--- Start RAW DATA ---

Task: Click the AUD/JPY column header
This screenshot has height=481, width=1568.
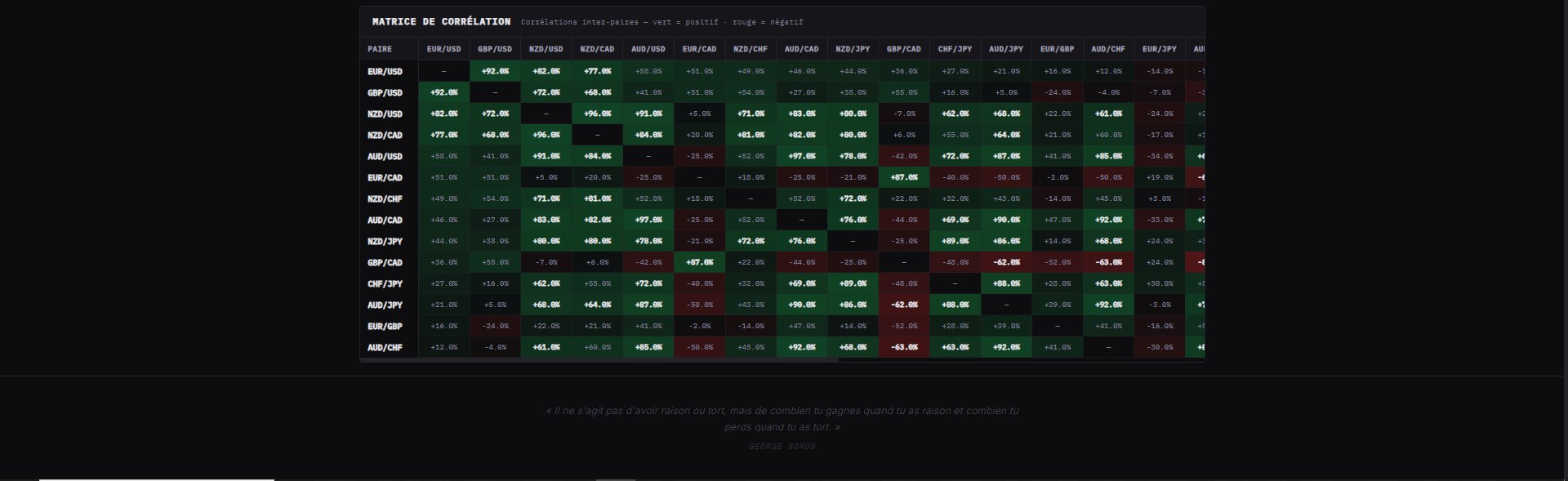Action: pyautogui.click(x=1005, y=49)
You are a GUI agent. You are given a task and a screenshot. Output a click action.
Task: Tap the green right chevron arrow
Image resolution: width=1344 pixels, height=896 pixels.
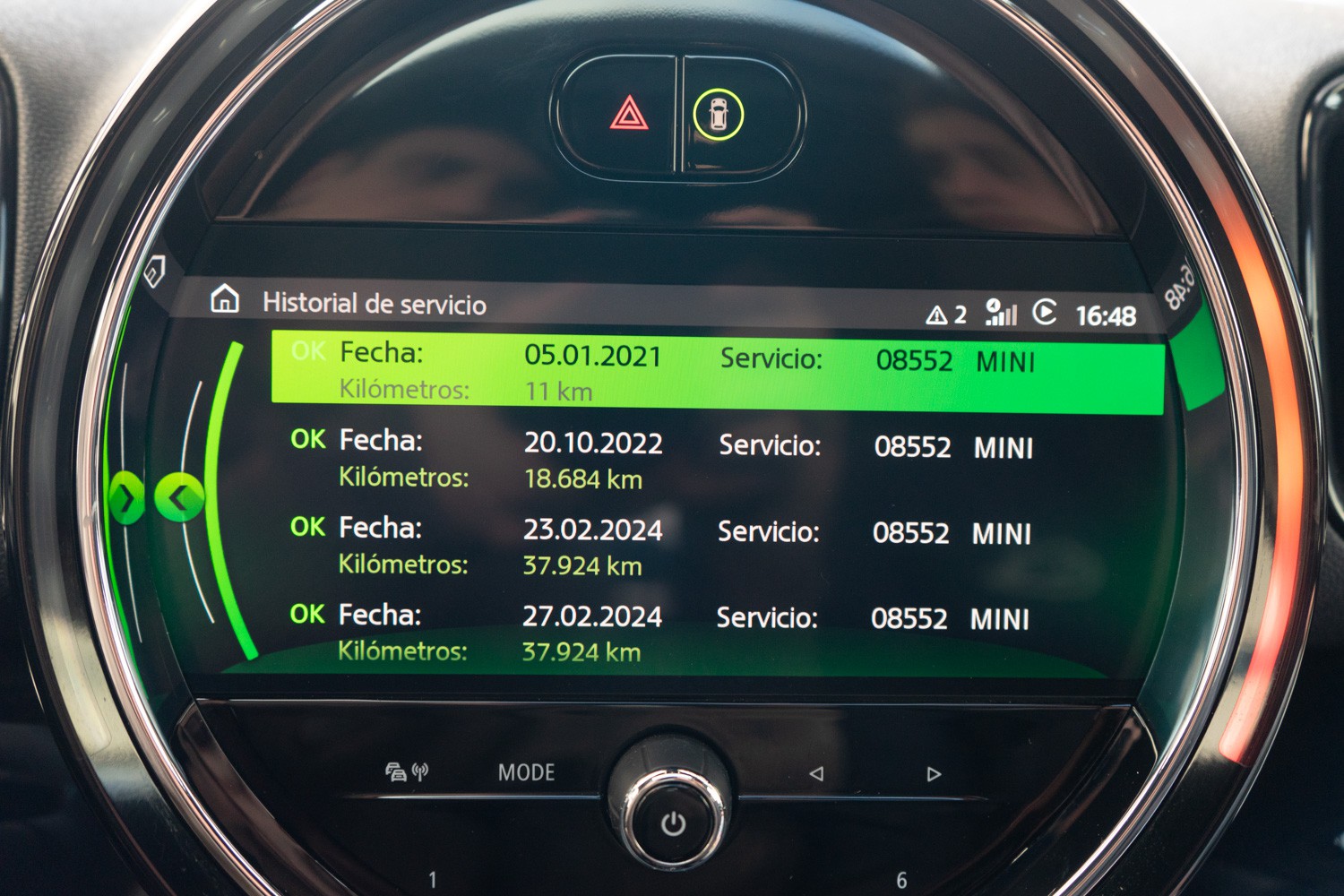pos(126,498)
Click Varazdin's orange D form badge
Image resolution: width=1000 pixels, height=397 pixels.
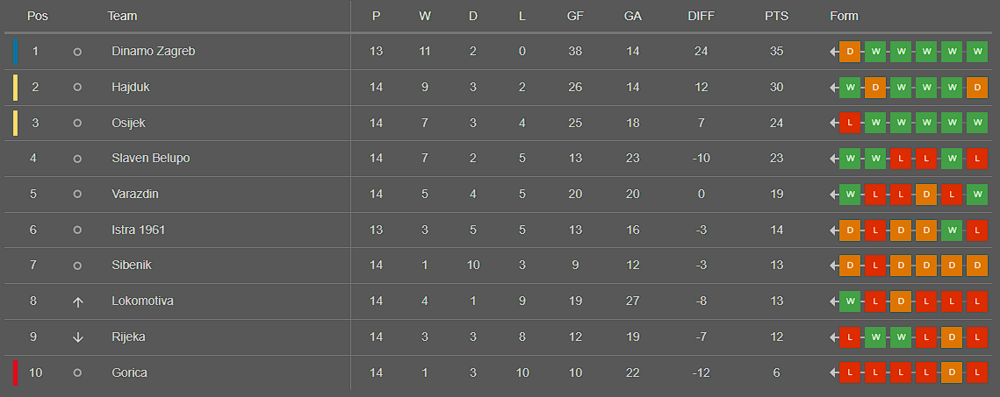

--- End RAW DATA ---

*SET EXERCISE*
Revise the material from the line with "You are a GUI" up to and including the end of the material, replacing "green" with "blue" and keeping everything else unchanged. Leave the pictures out of your answer.

*EXPECTED ANSWER*
You are a GUI agent. You are given a task and a screenshot. Output a click action.
Task: Tap the blue right chevron arrow
Image resolution: width=1344 pixels, height=896 pixels.
pos(126,498)
Click Varazdin's orange D form badge
Image resolution: width=1000 pixels, height=397 pixels.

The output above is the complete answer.